“A gold studded city!”. This was my initial thought as my plane was landing at the King Khaled Airport in Riyadh. The yellow lights from the buildings seemed like sparkling gold arranged in squares from where I was seated. Impressive. I don’t know if it was just my imagination, but it was really beautiful.
My husband was working as an engineer in Riyadh during our courtship. After we got married, I had the opportunity to visit him and stay there for 9 days.
Roaming around the airport was not bad.Everything was organized and friendly enough for a clueless ( direction -idiot ) visitor like me. Although I was a little uncomfortable because I was the only woman in jeans and tops and all the rest were either covered up in black dress or had a long dress- like coat over them.
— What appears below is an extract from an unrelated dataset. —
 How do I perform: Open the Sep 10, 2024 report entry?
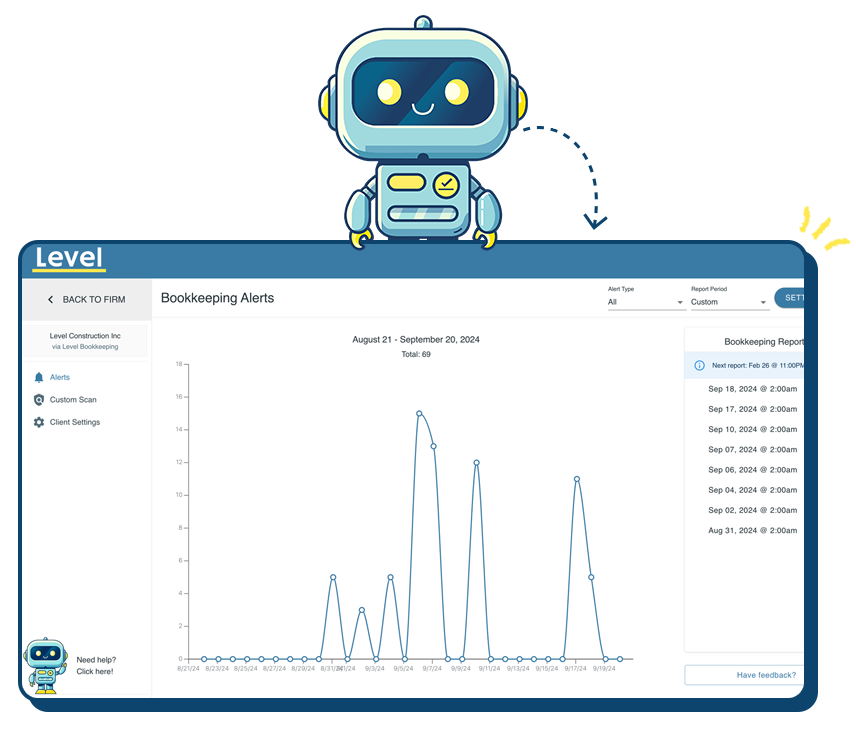coord(752,430)
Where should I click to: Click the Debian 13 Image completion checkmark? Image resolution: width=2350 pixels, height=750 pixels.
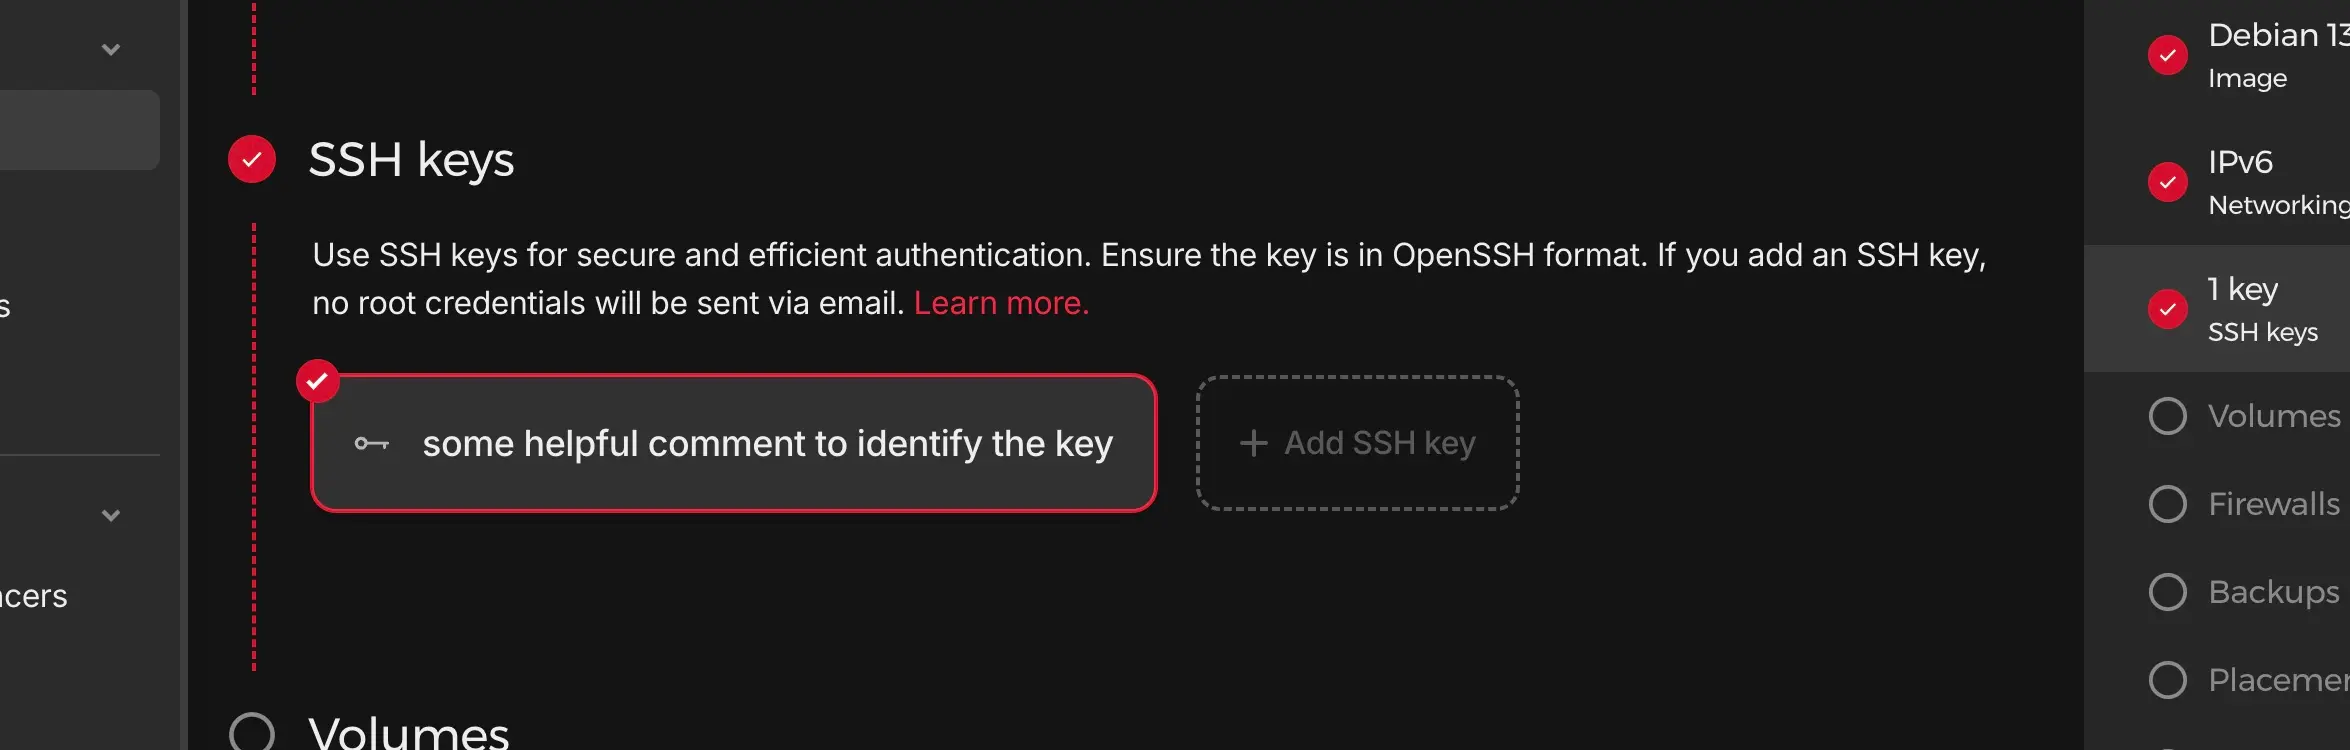2168,55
“Is someone going to get you on your way out? “
I was asked by a lady who obviously was not a national but seemed very much familiar with the place. I had the feeling that she actually wanted to ask ” Are you going out of the airport dressed like that? If so, you’ll be in trouble.”
Her asking made me even more uncomfortable so I hurried as soon as I got my baggage to meet my husband outside so I can have my black dress, which I later learned , is called abaya. The women in Riyadh must wear it. No walking around the city in jeans. So for the whole 9 days I was there, This is how I looked like when we were out and about :
The first ever dinner I had there was a sumptous shawarma. It was nothing like the ones I ever tasted before. I loved shawarma when I was still in the Philippines but that one I had in Riyadh was by far the best I ever had.
To further prove the point that Saudi Arabia has distinct and unique policies, You will see that restaurants and fast food chains are divided in sections for Men, Women and Family separately. So unless you are within a family, men and women cannot be sitting together in an area. Now,I have not been there long enough to see if all people actually abide by this, but it seems really like a strict policy. We always bring our marriage certificate translated in Arabic with us wherever we go, you know, just in case. But Im glad we were never asked for it.
During the day when my husband had to go to work, ( and because my body clock was not used to the new time zone) I spend the morning dozing in here:
and in the afternoon, when I was done cooking ( if I ever had to cook at all for the day) I would stand by the door to his terrace looking at these:
We made one long trip to Al khobar during my stay. During the long drive, I was able to see , almost in close distance what the desert sand looks like.
I will always love Riyadh. Its the country which sheltered my husband when we first learned of each other’s existence. I will always miss his cozy little room which was a little palace for the queen that was me. winks* ( a self assuming queen, maybe? ) I always tell my husband that I loved cooking in that common kitchen shared by all the tenants in the 3rd floor of the building. ( As if I cook that often! I remember once or twice when he was already home from work and I still haven’t cooked rice, what a lousy queen right? excuse: jet lag )It reminds me of our old place in the Philippines- creaky floor,messy sink and gas stoves. I felt like I was back home again.
Its been a year since I went there. My husband is here with me now. And my short stay in Saudi is like a distant memory. As you know, I have not travelled much yet, but, Riyadh will always be a beautiful place I will remember fondly.